Why America Needs India's Rockets (bloomberg.com)
Since 2005, U.S. satellite manufacturers have been prohibited from hiring India's space agency to launch their equipment. Private American launch companies, such as SpaceX, are quite happy with this arrangement, which was intended to protect them. But the ban is not only wrong in principle -- it's actually impeding an exciting new American industry, according to Bloomberg. From the article: Last month, under pressure from satellite operators and manufacturers, U.S. trade officials began reviewing the decade-old policy. They should heed the pressure and overturn it. Emerging India may seem like an unlikely competitor for Silicon Valley rocket companies. Yet since 1969, the Indian Space Research Organization has consistently punched above its modest weight class, racking up a series of cheap and practical achievements. One of its most important feats was the development of the Polar Satellite Launch Vehicle, which was designed to carry satellites for monitoring agriculture and water resources, among other things. What made the PSLV unique was that it was designed to launch small satellites. And that's a good niche to occupy at the moment. Over the past few years, the small-satellite market has boomed as advances in miniaturization made space accessible to governments and companies that might never have considered it. The uses for such gear seem almost limitless, from shoebox-sized climate-monitoring devices to Samsung's plan to use thousands of micro-satellites to provide global internet access. Some $2.5 billion has been invested in the industry over the past decade. But getting all those satellites into space is now proving to be a problem, and U.S. policy is partly to blame.The article adds that apart from SpaceX, no other U.S. company has offered a rocket for small satellite launches, even though the demand has surged. This in turn, has resulted in American satellite companies with few choices. Though the U.S. Trade Representatives has offered occasional waivers from the moratorium, India continues to offer a far cheaper reliable option, and it's not even being considered.

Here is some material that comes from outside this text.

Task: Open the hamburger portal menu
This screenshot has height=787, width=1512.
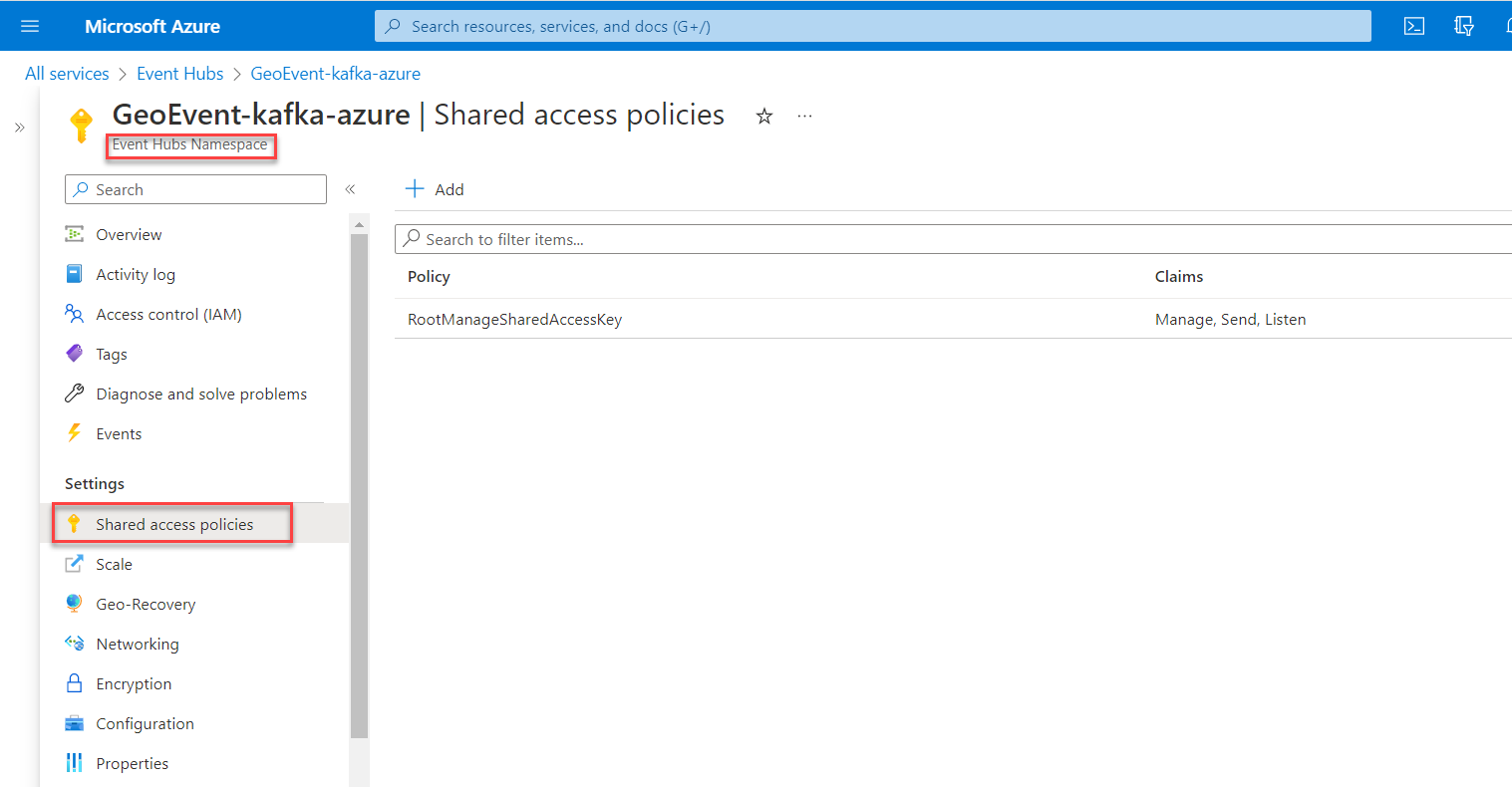Action: pos(29,25)
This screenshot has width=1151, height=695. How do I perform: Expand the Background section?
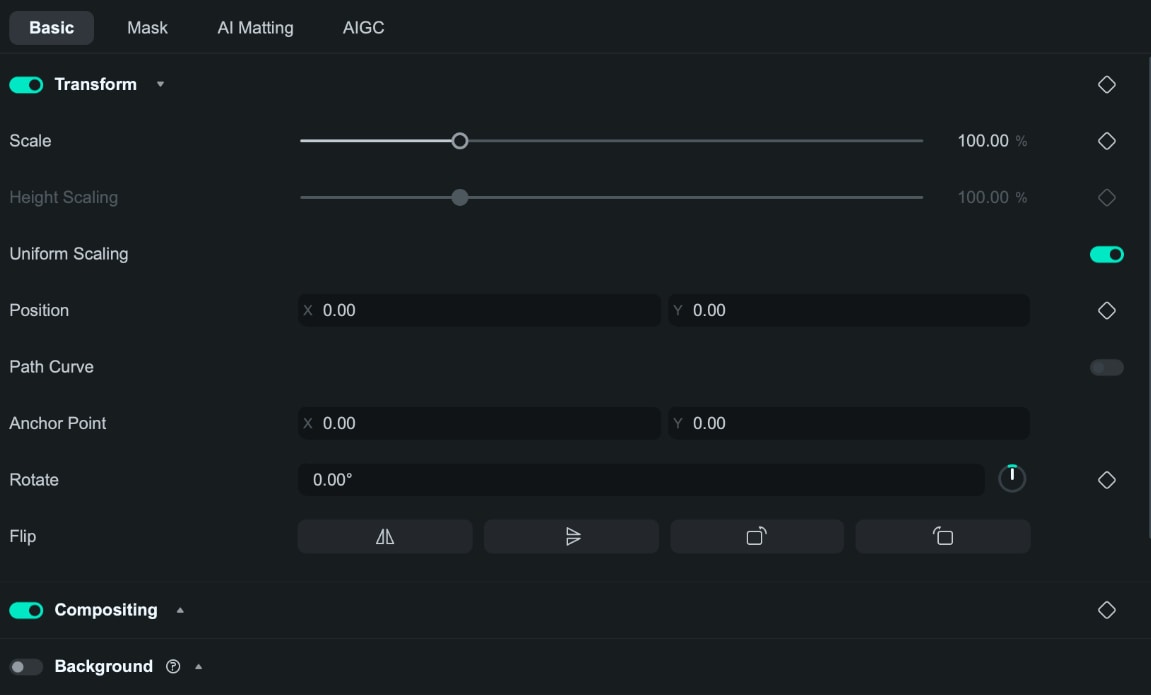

To offer more context, India's Mars mission has a budget of $73 million -- making it far cheaper than comparable missions including NASA's $671 million Maven satellite. Further reading on Vox.com, "India's mission to Mars cost less than the movie Gravity."
To offer more context, India's Mars mission has a budget of $73 million -- making it far cheaper than comparable missions including NASA's $671 million Maven satellite. Further reading on Vox.com, "India's mission to Mars cost less than the movie Gravity."
Reasonable assumption given how corrupt indian society is.
That was my point.
Slit trenches, everywhere - roughly 96% of Indians have outdoor slit-trenches for restrooms.
In the 4% that have restrooms, another 95% have porcelain slits.
The remaining 3.8% of the toilets that look like the rest of the modern world have signs on the doors informing them that they should refrain from standing on the toilet seats to squat.
The 1% constantly sells the idea, directly or indirectly, that we have to become more like the 3rd world to compete with the 3rd world.
We'd have to relax our environmental, labor, and safety laws to achieve this.
If you bring this up with the 1%, they'll typically reply that our pollution rules are written by "paranoid meddlers using fake science" and that long hours should be a choice an individual can make. During recessions it becomes work-long-hours-or-get-fired, though.
I believe we should try the opposite: tell the 3rd world we'll tariff their products unless they conform to certain standards. If enough countries do this, they will change and modernize. Without pressure, they won't change; it's human nature.
And don't claim they have to be export-driven to grow. There's no Law of Economics that says that; it's merely a copy-cat habit that we help feed by giving in. Unleash consumers, not just factories, and your econ will grow.
Table-ized A.I.
For the level of GDP/capita India has India produces far more scientists and Engineers than other countries. Thats the punching above their weight I am referring to. As for the poverty its a fact that India does not have significant levels of Oil.
The Richest countries in the world have become rich by industrializing on top of cheap Energy. UK,France,Germany did it with Coal. US,USSR,China did it with Oil . Even today the top 5 oil producers in the world are USA,Russia,China,Saudi,Iran with USA and China still needing to import but the abundance of cheap energy makes it easy to become rich. USA in the 20s was the Saudis of the 80s. People who got off the farm and came to the city because suddenly their was a lot of oil.
Japan realized this trap and went for resource colonization of Korea and China to build up their industrial base. India on the other hand just got independent 70 years back after 200 years of colonization during which the Industrial revolution was forbidden by law. It missed the coal based industrialization and had no oil. India has Coal and could industrialize based on Coal but now the Global Warming laws are holding it back just like the British laws favoring British goods over Indian goods during colonization.